DATASET RECORDS =>
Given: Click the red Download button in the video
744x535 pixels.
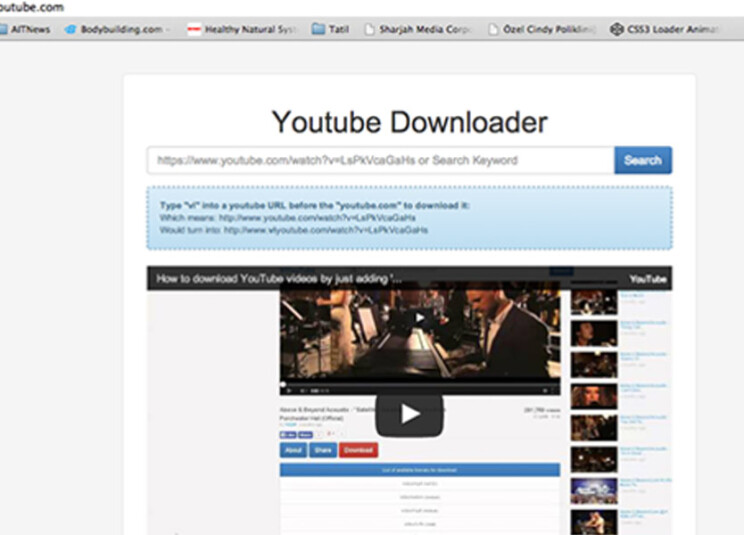Looking at the screenshot, I should (x=357, y=451).
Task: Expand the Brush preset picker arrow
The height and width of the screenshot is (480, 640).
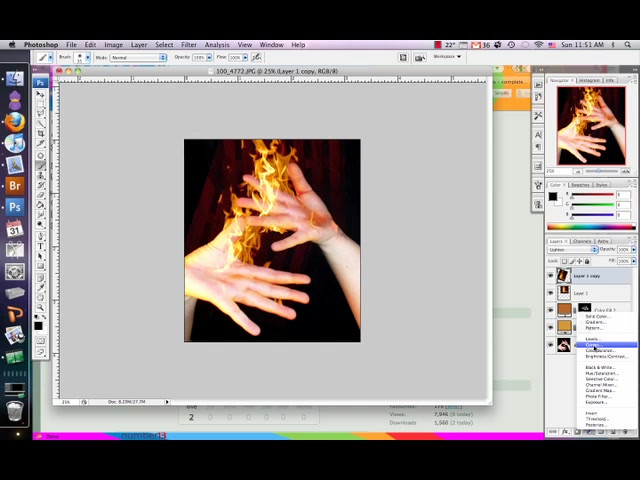Action: 86,57
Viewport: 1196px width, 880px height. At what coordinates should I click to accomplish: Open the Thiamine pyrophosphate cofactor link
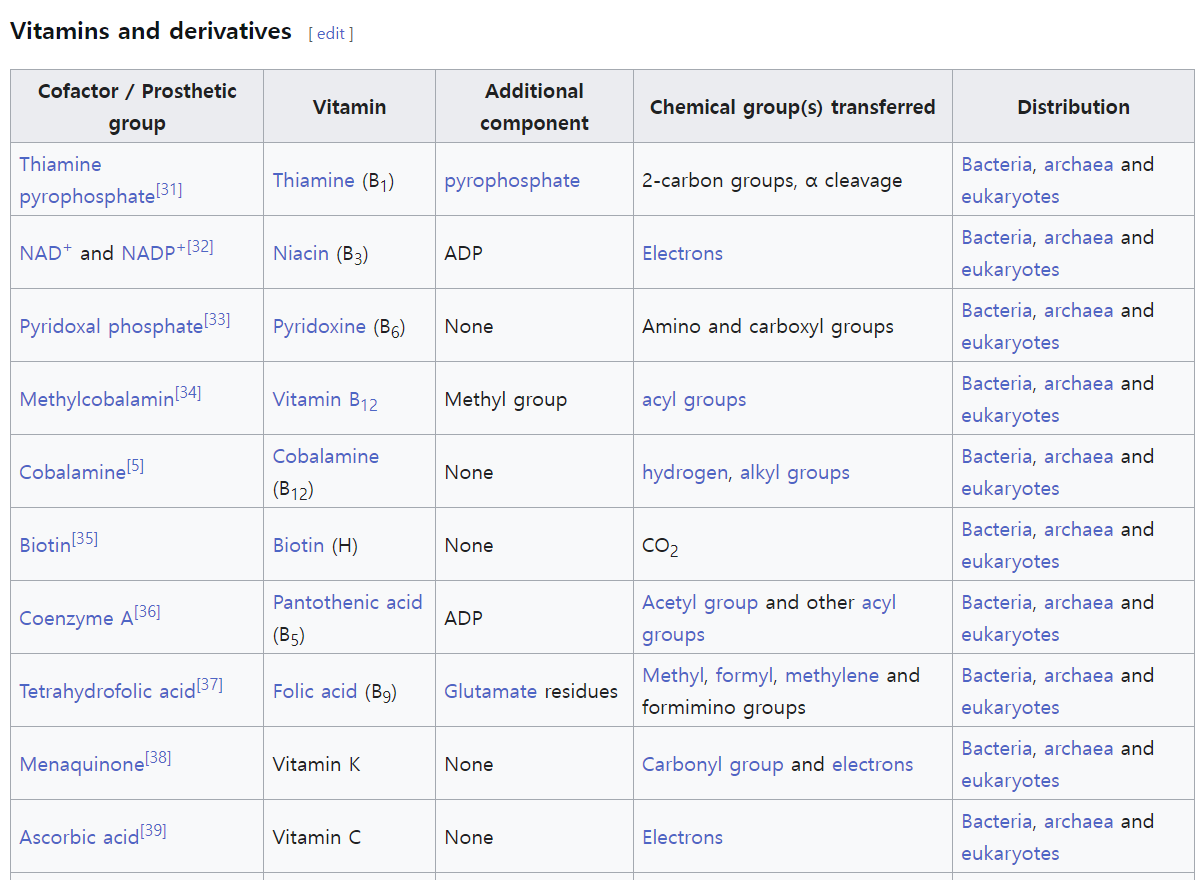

WHAT TO WORK ON => Return every entry word for word, leaving the pictures out.

ANSWER TO THIS TASK =>
Given: Click the red Download button in the video
744x535 pixels.
Looking at the screenshot, I should (x=357, y=451).
Task: Expand the Brush preset picker arrow
The height and width of the screenshot is (480, 640).
Action: 86,57
Viewport: 1196px width, 880px height. At what coordinates should I click to accomplish: Open the Thiamine pyrophosphate cofactor link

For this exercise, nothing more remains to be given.